Britain locked down ‘too late’ in autumn and ministers should have ‘learned the lessons properly from the first wave’, Professor Neil Ferguson says
- Professor Ferguson, a former Sage adviser, urged ministers to learn lessons
- He added face masks and social distancing would likely be in place all year
- Ex-top adviser was sacked after breaking social distancing to see married lover
Britain locked down ‘too late’ to prevent spiralling coronavirus deaths in the autumn, according to the scientist whose grisly predictions led to the first shutdown.
‘Professor Lockdown‘ Neil Ferguson — a Government adviser and Imperial College London epidemiologist —also accused ministers of failing to learn the lessons from the first wave last spring.
He added that face masks and social distancing measures are likely to stay in place for the rest of the year because of the risk from mutant variants.
Professor Ferguson’s scary modelling spooked ministers into the first lockdown in March, after his expert team predicted the virus could kill hundreds of thousands of Brits without tough action.
He stood down from SAGE in the spring after it emerged he had flouted stay at home rules to have secret trysts with his married mistress.
But he still holds a key role as a member of the New and Emerging Respiratory Virus Threats Advisory Group (NERVTAG), which feeds into SAGE.
Neil Ferguson, an epidemiologist at Imperial College London, said ministers were too slow to learn the lessons from the first wave of the pandemic
He said locking down earlier in the autumn would have prevented deaths spiralling as high
Professor Ferguson told Sky News the UK and other European countries would have been in a ‘better position’ this winter if they had locked down earlier.
He said: ‘By September we knew exactly what this virus could do and unfortunately, because in some sense the political consensus had fragmented in Government’s across Europe… we reacted too late.
‘So it was only in October that we really tightened up measures and only in November that we locked down again and then not really for long enough.
‘Had we learned the lessons properly from the first wave then we would have been in a much better situation coming into Christmas, with a much lower infection rate and fewer deaths.’

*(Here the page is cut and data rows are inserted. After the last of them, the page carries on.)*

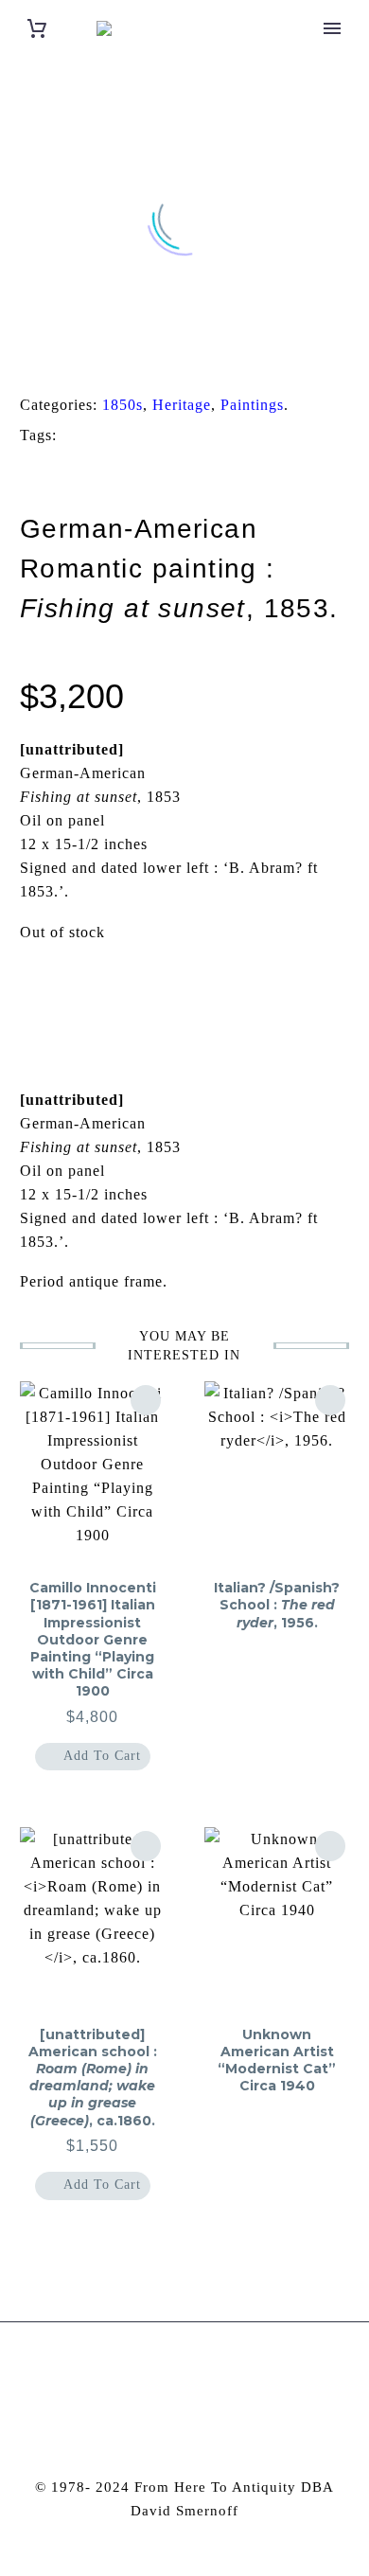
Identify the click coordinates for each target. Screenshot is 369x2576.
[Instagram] (172, 2373)
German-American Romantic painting (146, 468)
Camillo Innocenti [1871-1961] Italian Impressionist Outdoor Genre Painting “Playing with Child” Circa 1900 (92, 1639)
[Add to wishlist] (146, 1400)
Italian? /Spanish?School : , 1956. (277, 1604)
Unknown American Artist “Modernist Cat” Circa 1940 (277, 2060)
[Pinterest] (81, 357)
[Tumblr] (110, 357)
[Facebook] (22, 357)
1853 (101, 436)
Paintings (252, 405)
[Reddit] (169, 357)
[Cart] (37, 29)
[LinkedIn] (140, 357)
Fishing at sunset (218, 436)
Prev (65, 991)
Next (303, 991)
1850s (122, 405)
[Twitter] (52, 357)
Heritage (181, 405)
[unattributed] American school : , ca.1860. (92, 2077)
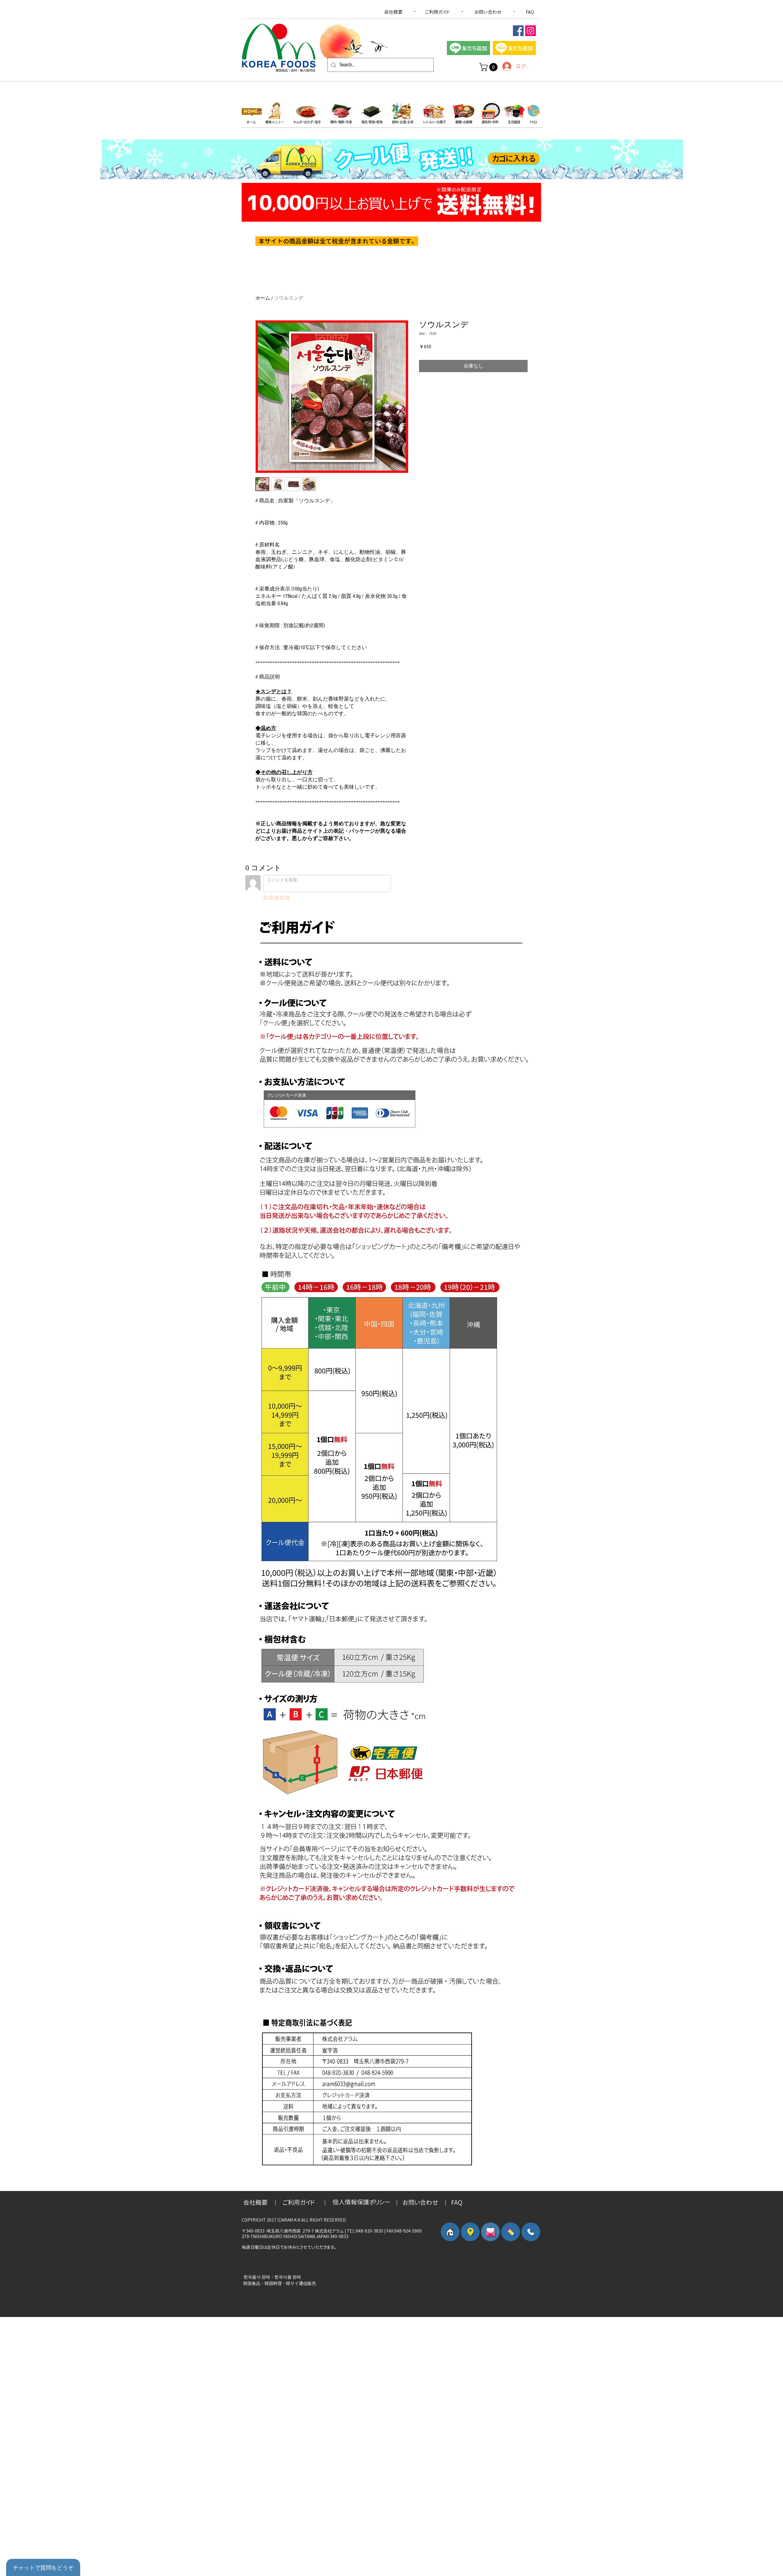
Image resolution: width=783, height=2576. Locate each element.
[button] (489, 67)
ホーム (262, 298)
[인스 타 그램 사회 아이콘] (530, 30)
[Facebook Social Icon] (518, 30)
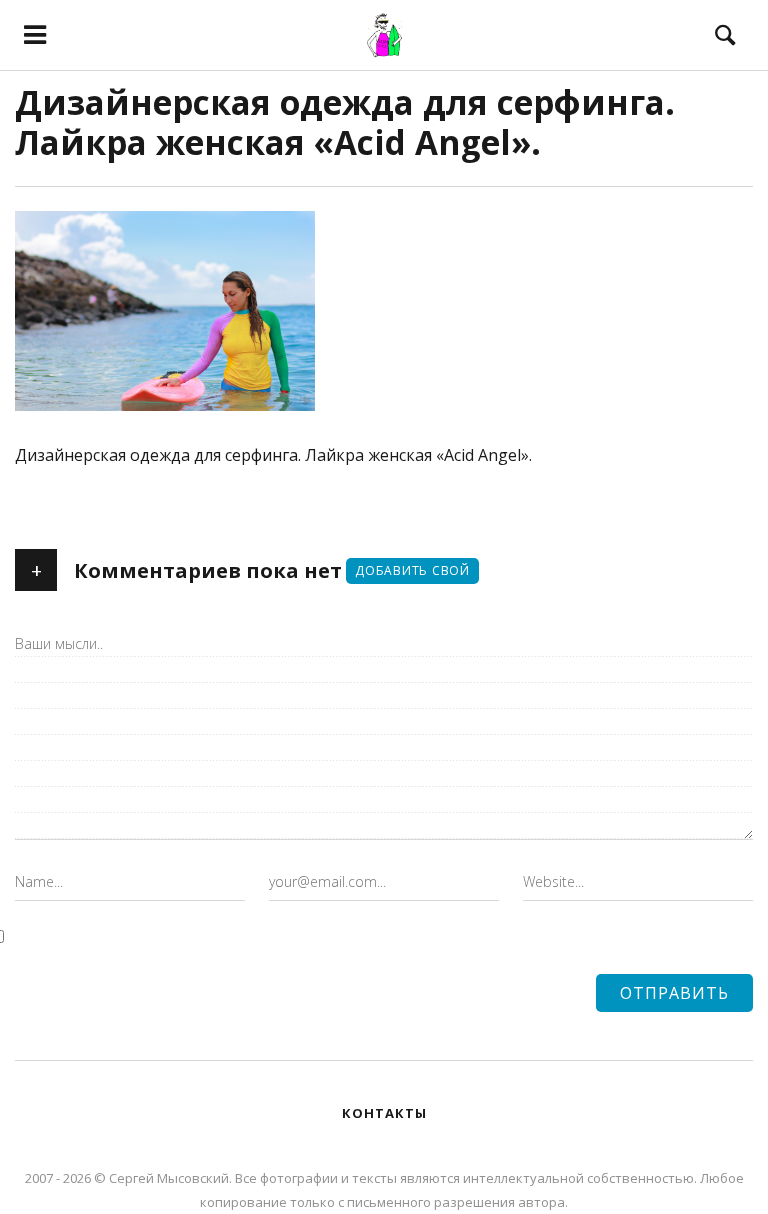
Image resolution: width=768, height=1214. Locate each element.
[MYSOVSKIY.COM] (383, 35)
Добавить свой (412, 570)
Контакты (384, 1113)
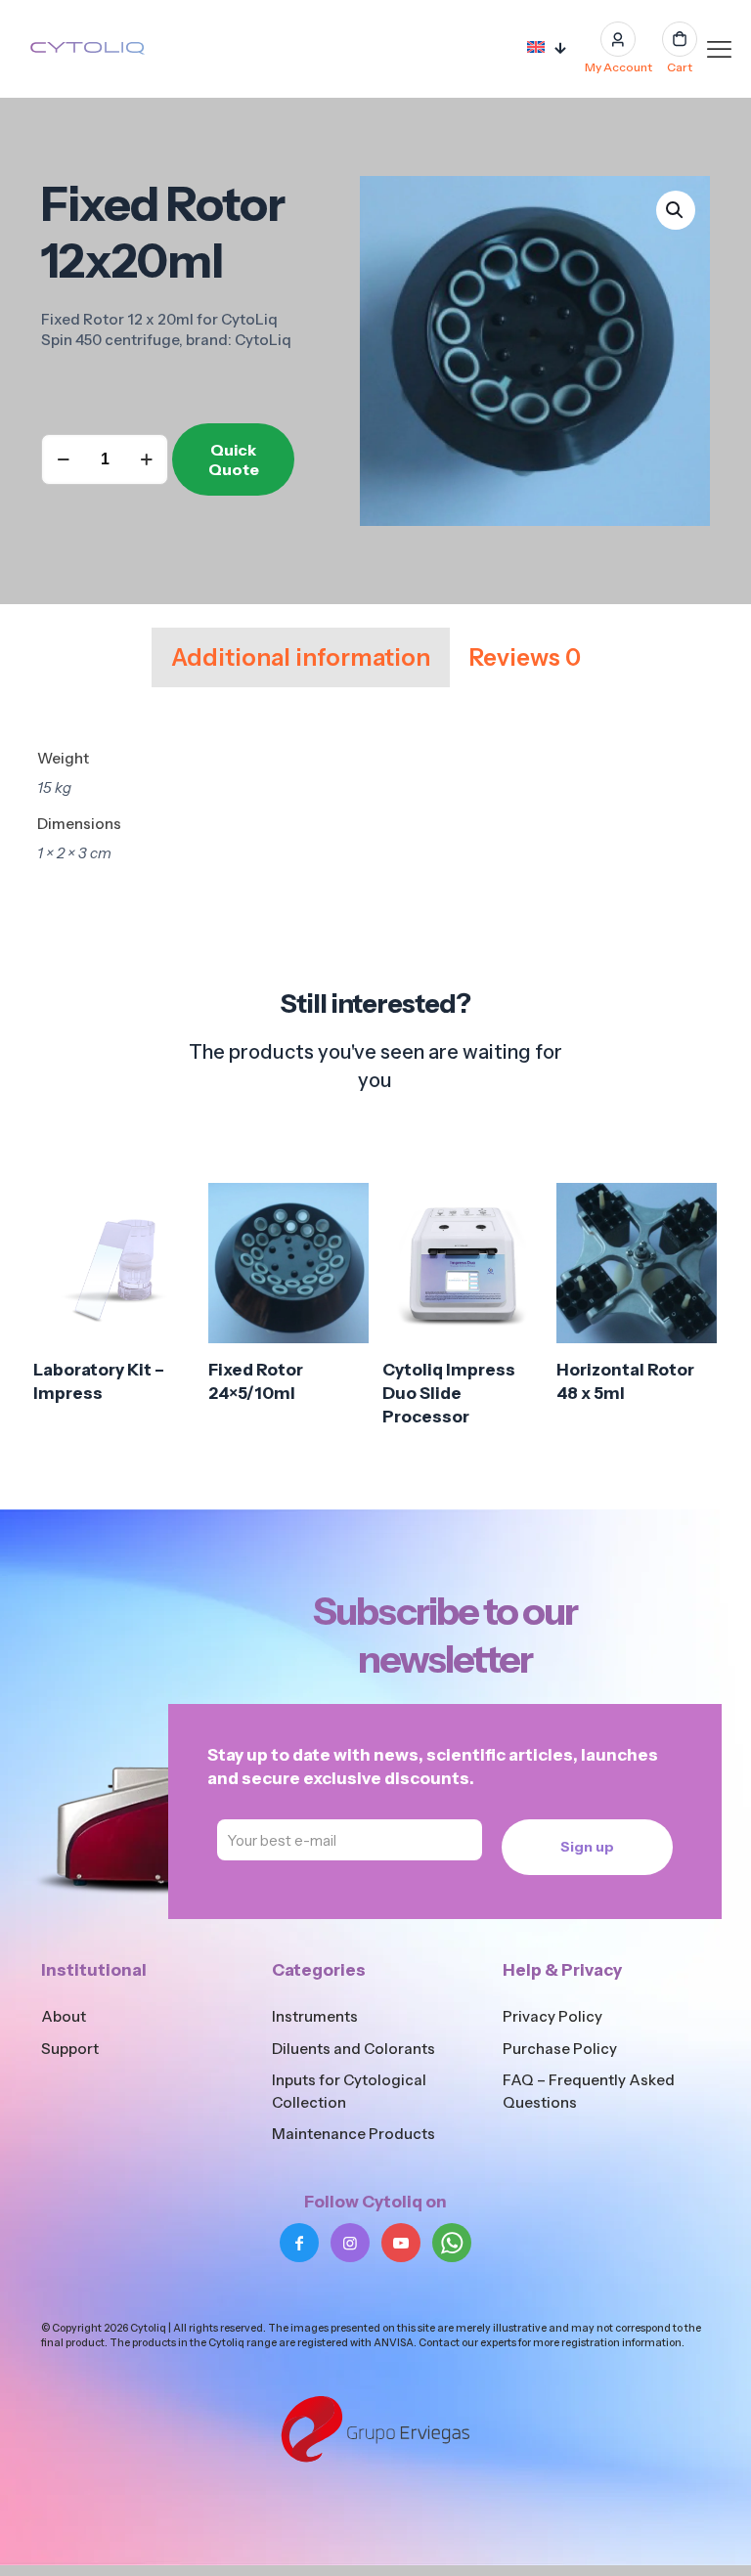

He added that the Department of Health data already showed well over half of all fatalities from the virus took place in the last eight weeks.
‘If you lock down earlier, you don’t suffer the same deaths and paradoxically there isn’t a trade off with the economy because you probably can lift lockdown measures earlier too — you just keep infection levels low,’ he added.
‘There will be new things we can’t predict precisely, like the waning immunity, like the new variants coming up, which means there will be some residual need to maintain some social distancing, mask wearing, probably for much of this year.’
Department of Health figures show 49,390 people died from the virus in the past eight weeks alone, almost 45 per cent of the 110,000 total fatalities.
Ministers have refused to reveal when the current lockdown will be lifted in England, but they suggest it will be a gradual lifting with schools first to open on March 8.
They also have not confirmed what level of infections would be considered safe for relaxing measures, although the ex-Health Secretary has called for them to get infections below 1,000 first.
The latest figures show there were another 12,364 cases identified yesterday, which was three quarters of the levels seen the same time last week.
Care Campaign for the Vulnerable today blasted the number of deaths in care homes – about a third of the UK total – as heartbreaking and called on Boris Johnson to launch an inquiry
The vaccine offers the only glimmer of hope for exiting restrictions because it can stop people getting seriously ill if they become infected.
Pfizer and Oxford University’s Covid vaccines both cut the risk of falling ill with the disease by 65 per cent after just one dose, data released today revealed.
In the most concrete proof yet that the NHS inoculation drive is working, data shows the Pfizer/BioNTech jab kicks in within two weeks and is just as effective at blocking symptoms in the elderly as it is in the young. The Oxford/AstraZeneca jab is similarly robust.
The first Pfizer dose reportedly cuts the risk of getting symptoms by 64 per cent in over-80s and by 65 per cent in younger adults, the first data from the UK immunisation programme has found.
Protection soars to between 79 and 84 per cent after the second dose for all ages. Similar results have been seen in Israel.
Number 10 sources told The Sun hospitalisation rates among the 12.6million Britons who’ve been vaccinated have also reportedly starting falling to a ‘fraction of previous levels’.